OK, it hasn’t been especially warm in August and the strike zone hasn’t changed. That pretty much means it’s probably just a lucky month, which happens all the time. There are a lot of months in the history of baseball.

Jetsy Extrano
8 years ago

The “times faced” graph is intriguing, but I’d be fascinated to see it with correction for the issues that you and others point out.

To correct for in-game TTTO, is there enough data to split it by first time in the game, etc.? Or subtract the overall TTTO numbers to compensate.

For aging curves, could also compensate for average aging… or look at the subset occurring within a certain number of years limit, and compare.

For selection, filter the sample so the pitcher population is the same across the graph.

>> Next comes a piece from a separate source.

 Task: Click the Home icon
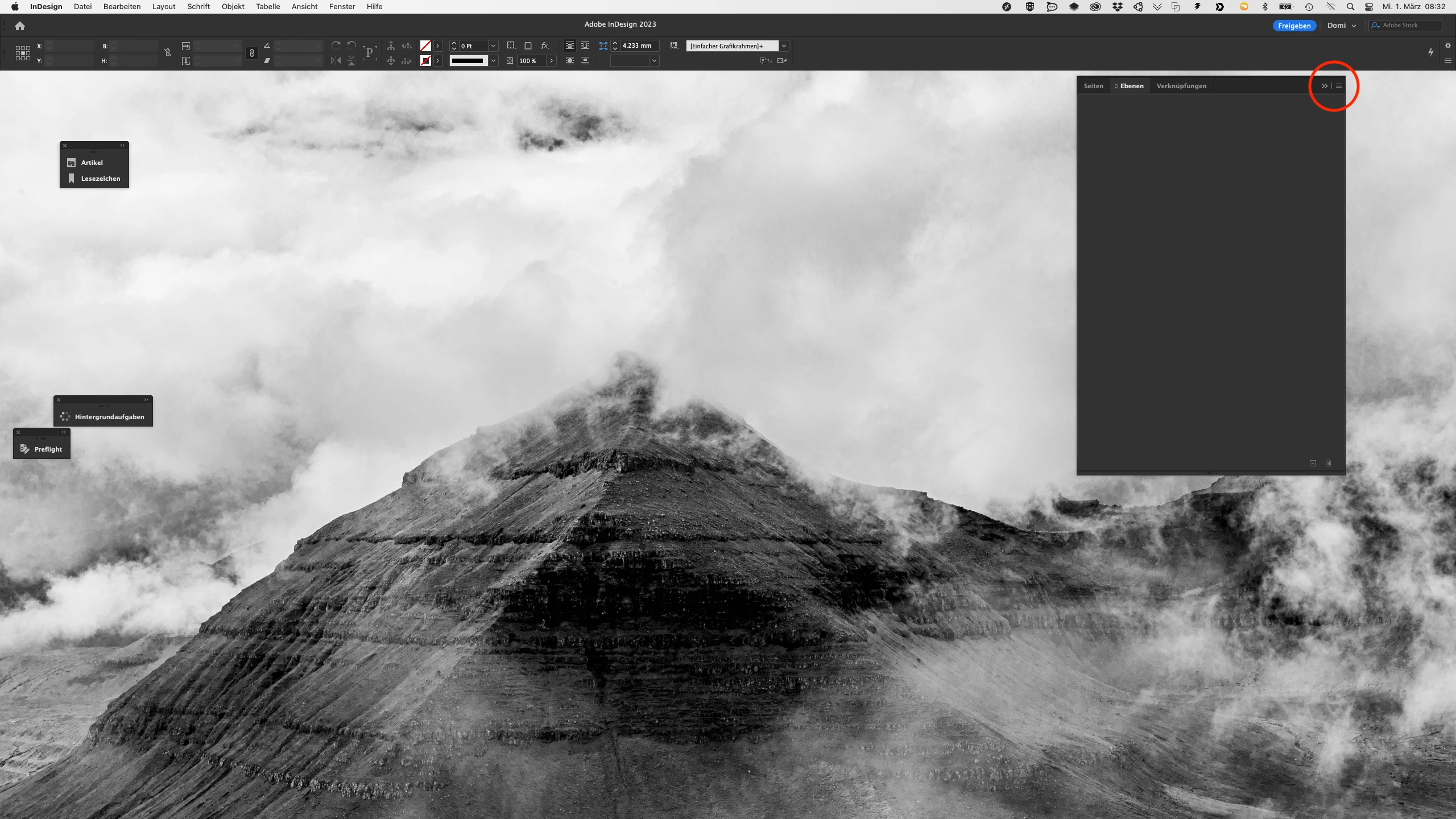coord(20,26)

I’d be surprised if there’s much left over, but it would be a neat find!

MGL
8 years ago
Reply to  Jetsy Extrano

Right, the reason for the weird results in the “familiarity” graph is just what Joe alluded to – different pools of batters and pitchers. As with temperature and run scoring, you can’t do it that way.

bucdaddy
8 years ago

I was wondering when somebody was going to notice the scoring bump, but the only reason I thought of it at all is that it seems like for awhile now every night somebody scores 15 or 18 runs.

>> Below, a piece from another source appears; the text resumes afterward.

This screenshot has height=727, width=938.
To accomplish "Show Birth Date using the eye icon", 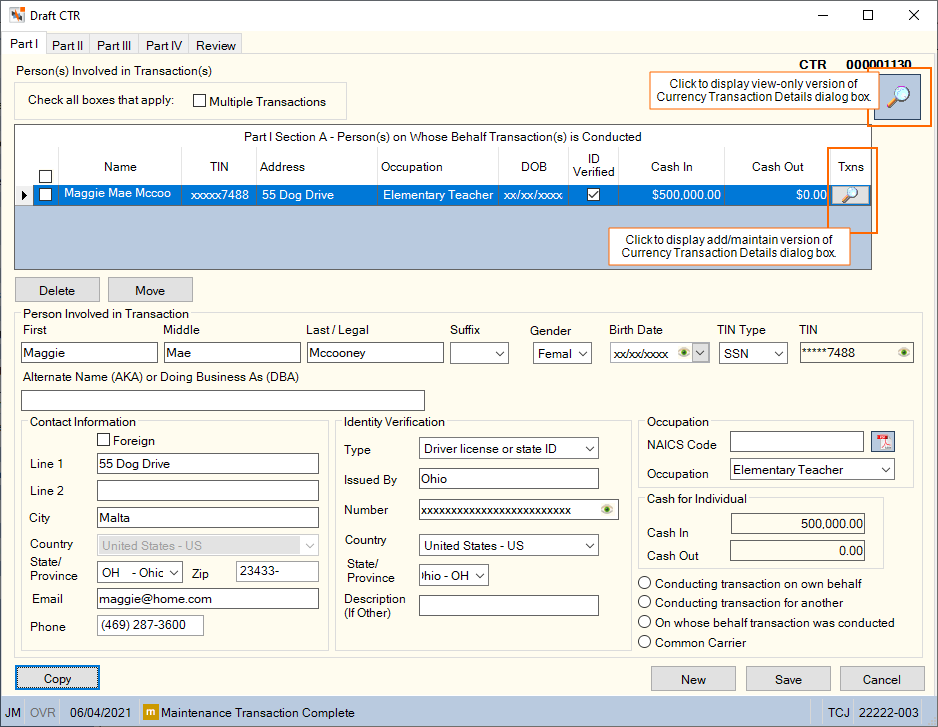I will [683, 352].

I’m going to toss out that maybe it was just a number of outlier games like that that did it. Like last night, KC and Wash both scored 15 runs. So is it that all teams went from playing 4-3 games to playing 5-4 games, or is it that most teams are still playing 4-3 games but a few put up a number of 15-3 games, and that made it look like scoring OVERALL was up?

Jfree
8 years ago

Is there any research on whether lower strike zone is umpire-created or batter-created? Seems to me that the post-steroids era has a bunch of absolute hacking going on at the plate with batters. Noticed it about 10 years ago – and has become even more so. I know this used to be a stereotype about Latin players in the late 80’s and early 90’s (swing at every pitch as if it means losing machismo to let a pitch go by). And the steroids era definitely changed many batters approach – swinging hard for the fences. None of which has really changed with a new generation of batters who only ever saw the power bats as kids.

Did umps start calling strikes lower because batters were swinging down there anyway? Or was there some ‘decision’ somewhere to start calling lower strikes?